SUPPLIED MATERIAL:
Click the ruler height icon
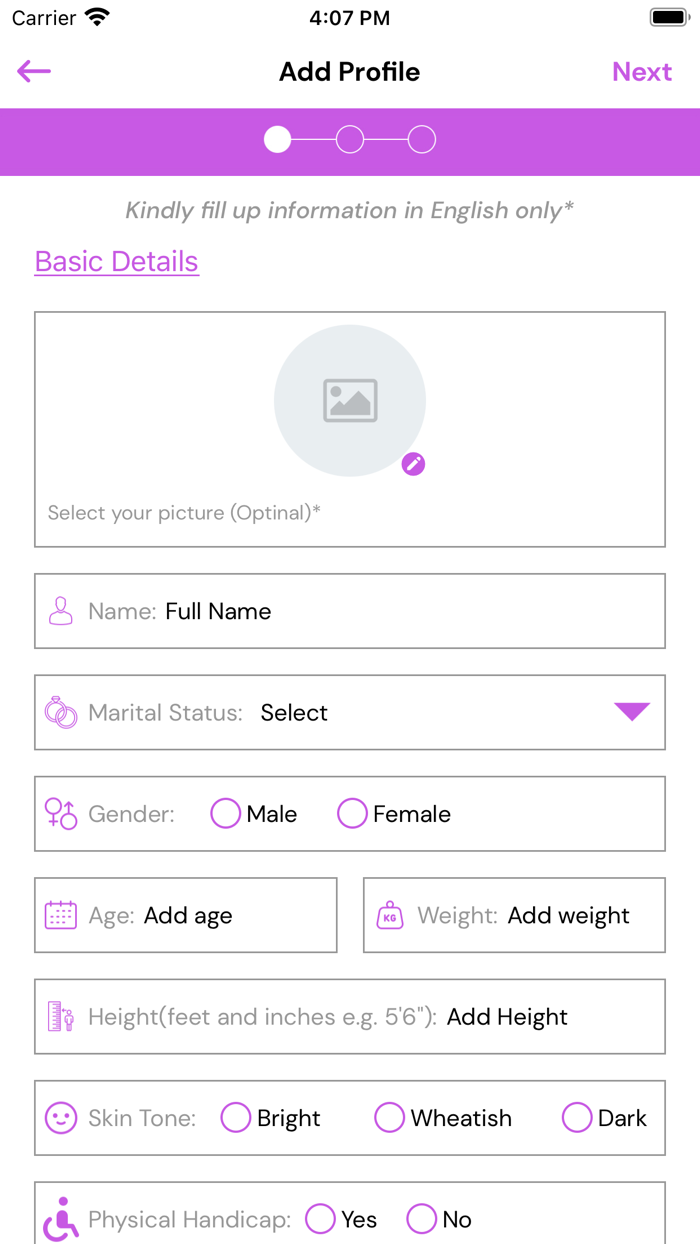point(61,1017)
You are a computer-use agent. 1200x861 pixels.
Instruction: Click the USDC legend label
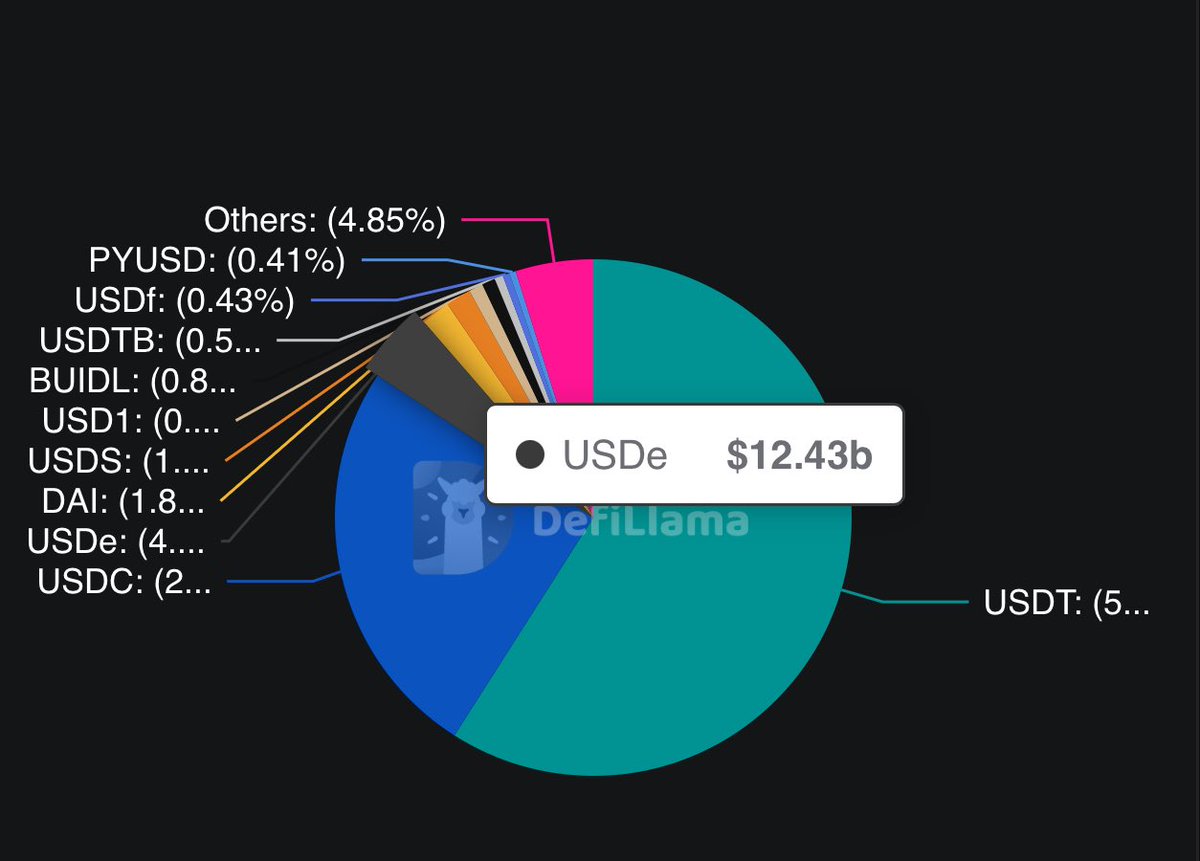click(x=124, y=581)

TASK REQUIREMENTS: Rewrite the entries above with "icon" changed to "button" and nothing else altered. Leave out the pictures.

PROBLEM SOLUTION:
Click the ruler height button
point(61,1017)
You are a computer-use agent. 1200x861 pixels.
Instruction: Click the USDC legend label
click(x=124, y=581)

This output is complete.